A fundamental characteristic of cancer stem cells is their resistance to chemotherapeutic agents. Much understanding of BRCA1 drug resistance comes from studies of a single human cell line, namely H1937, which is null for the BRCA1 gene. Although replacement of this gene increases resistance to vinorelbine and cisplatin, it does not change sensitivity to other agents, such as docetaxel [43, 44]. This suggests that other mechanisms may determine drug resistance in that cell line. Consistent with these observations, we found that H1937 cells contain a significant (2% to 3%) population of cells expressing CD44+/CD24- and no detectable CD133+ (data not shown). The contribution of these cells to drug sensitivity remains to be determined.

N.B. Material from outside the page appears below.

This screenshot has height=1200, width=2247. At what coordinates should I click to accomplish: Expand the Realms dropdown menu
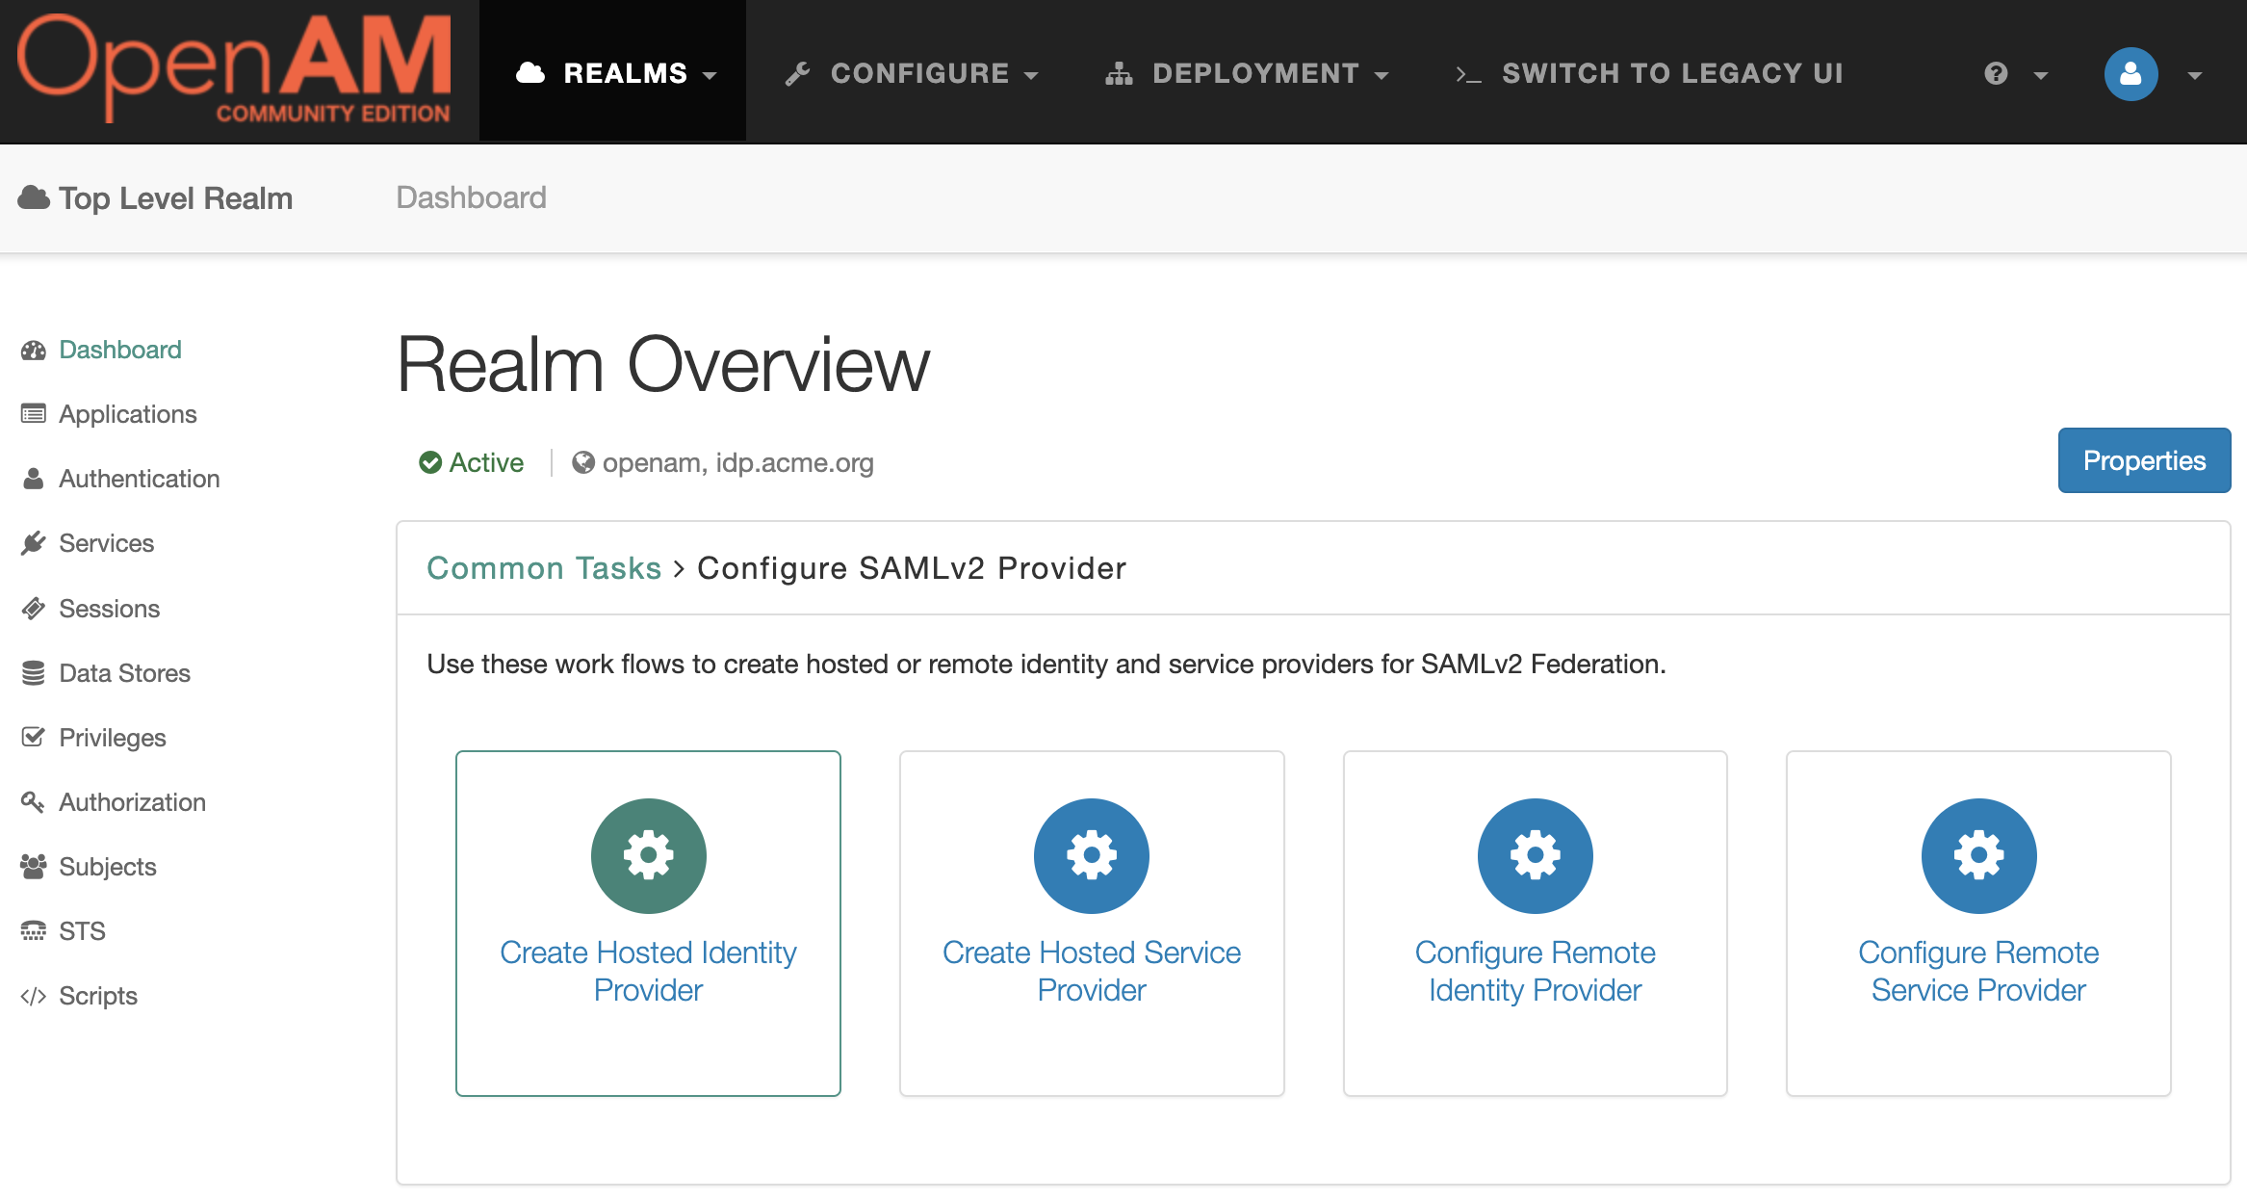(614, 71)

Over-expression of several ABC transporters has been linked to drug resistance. Our analysis showed that Abcb1b expression correlated with an increase in cells having stem cell markers in A1.8 and RP.1 cell lines. Expression of Abcb1b was further enriched in A.8 cells sorted for stem cell markers. However, this did not occur in RP.1 cells, because CD133- cells, but not CD133+ cells, exhibited greater expression of Abcb1b. Increased Abcg2 expression, previously associated with cancer stem cells, was evident in all Brca1 cell lines, regardless of presence or absence of putative stem cell fraction. Furthermore, the highest expression of Abcg2 was detected in B.15, a cell line that was not enriched in stem cell markers and did not form spheroids. Thus, expression of other transporters, or different drug resistance mechanisms, such as aldehyde dehydrogenase, which was over-expressed in both CD44+/CD24- and CD133+ cell types, may be operational in Brca1 cancer stem cells. Aldehyde dehydrogenase-1 participates in oxidation of retinol to all-trans retinoic acid, and confers drug resistance to chemotherapeutic agents by an uncertain mechanism [45].

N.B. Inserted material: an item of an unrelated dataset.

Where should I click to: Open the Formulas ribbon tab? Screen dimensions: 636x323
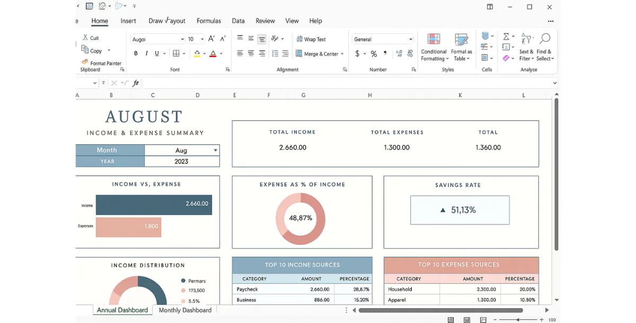click(209, 21)
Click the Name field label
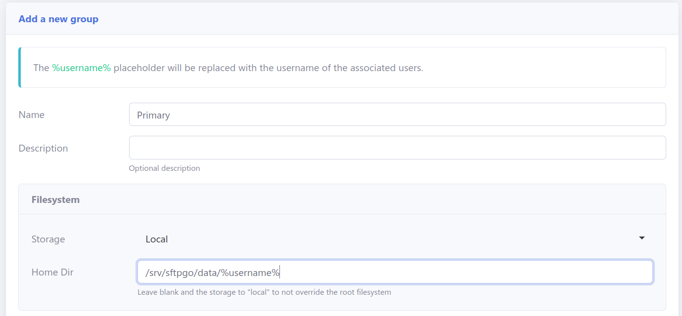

We previously demonstrated schedule-dependent synergy of the HSP90 inhibitor 17-DMAG with doxorubicin for lymphoma cells [20]. Here, we found that addition of 17-DMAG simultaneously or after chemotherapeutic agents sensitizes Brca1 cancer stem cells to three types of DNA-damaging agents: doxorubicin, cisplatin, and etoposide. Because HSP90 inhibitors impair multiple signal transduction pathways, resulting in decreased cell survival and DNA repair [20, 24, 46], our data showed that functional inactivation of Brca1 is particularly vulnerable to this combination. Whether HSP90 inhibitors sensitize other cancer stem cells to chemotherapeutic agents remains to be established. Development of cancer stem cell-directed therapies has been hampered by inability to expand cancer stem cells in vitro. Enrichment of cancer stem cells in spheroids formed by Brca1 cell lines provides ample material for studies of cancer stem cell biology and preclinical testing.

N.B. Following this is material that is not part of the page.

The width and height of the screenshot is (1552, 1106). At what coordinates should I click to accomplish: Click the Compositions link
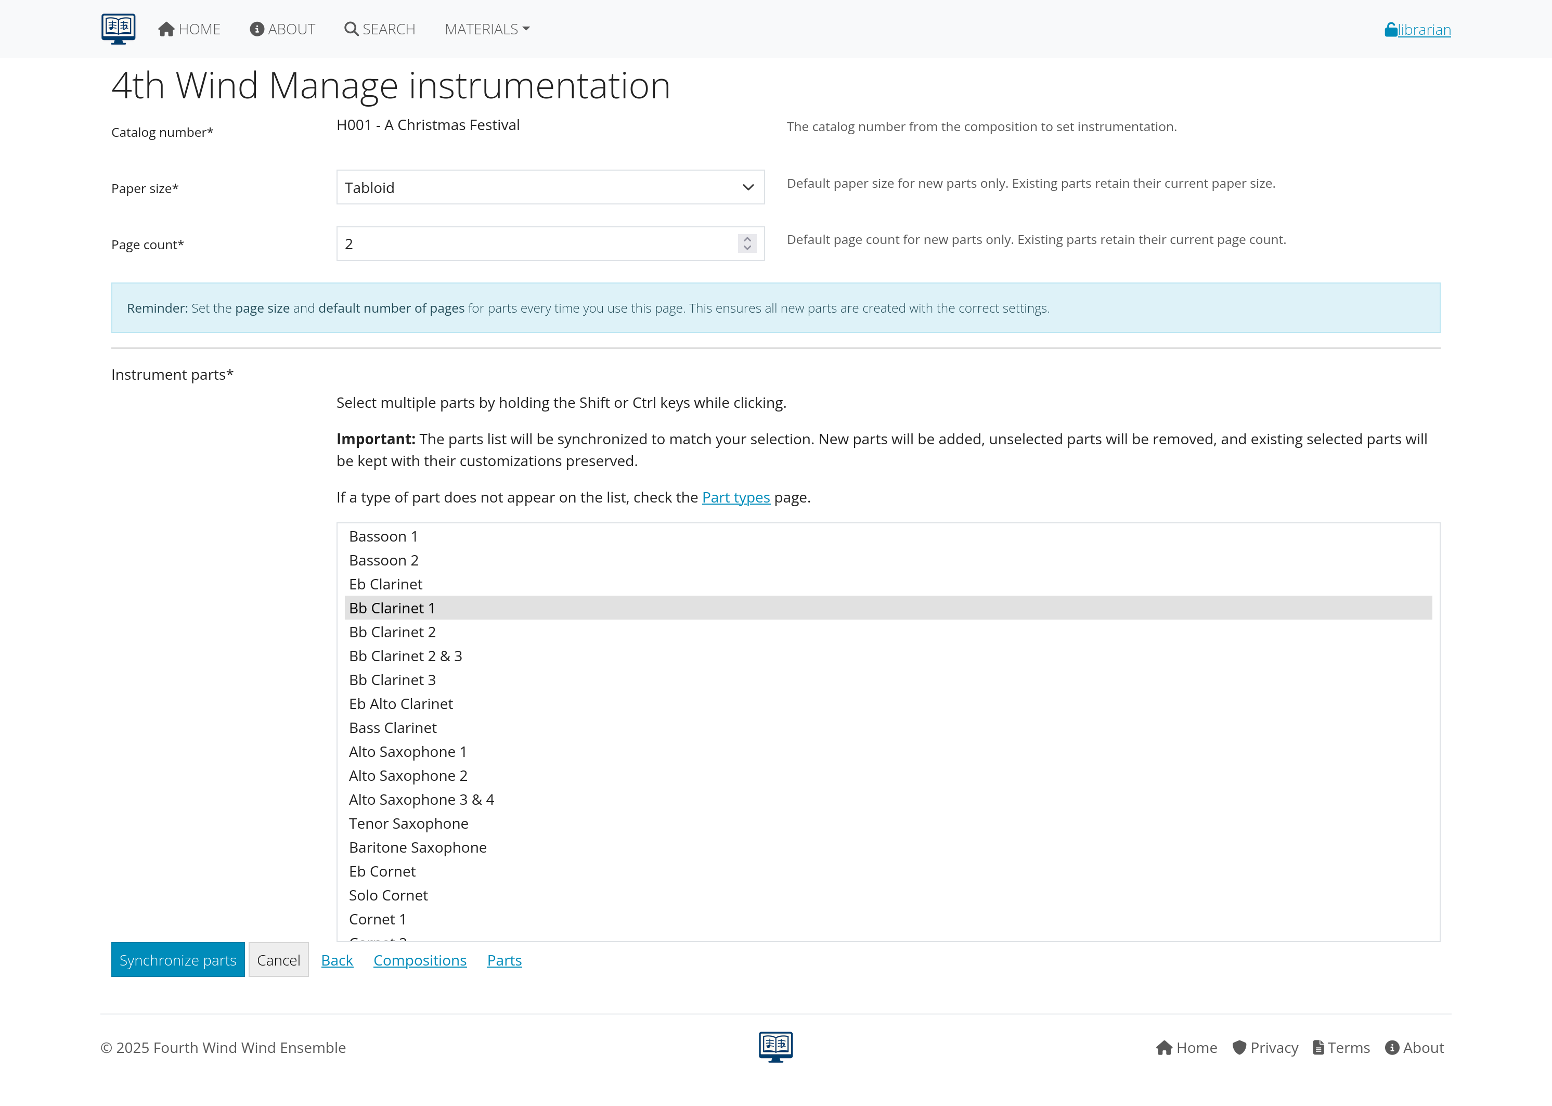[419, 960]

Brca1-deficient mouse mammary tumors harbor heterogeneous cancer stem cell populations, and CD44+/CD24- cells also identify human breast cancer stem cells. In addition, long-term spheroid-forming assay may allow rapid screening of tumors for enrichment in cancer stem cells, identification of additional stem cell markers, and development of potentially curative therapies that target the putative cancer stem cell.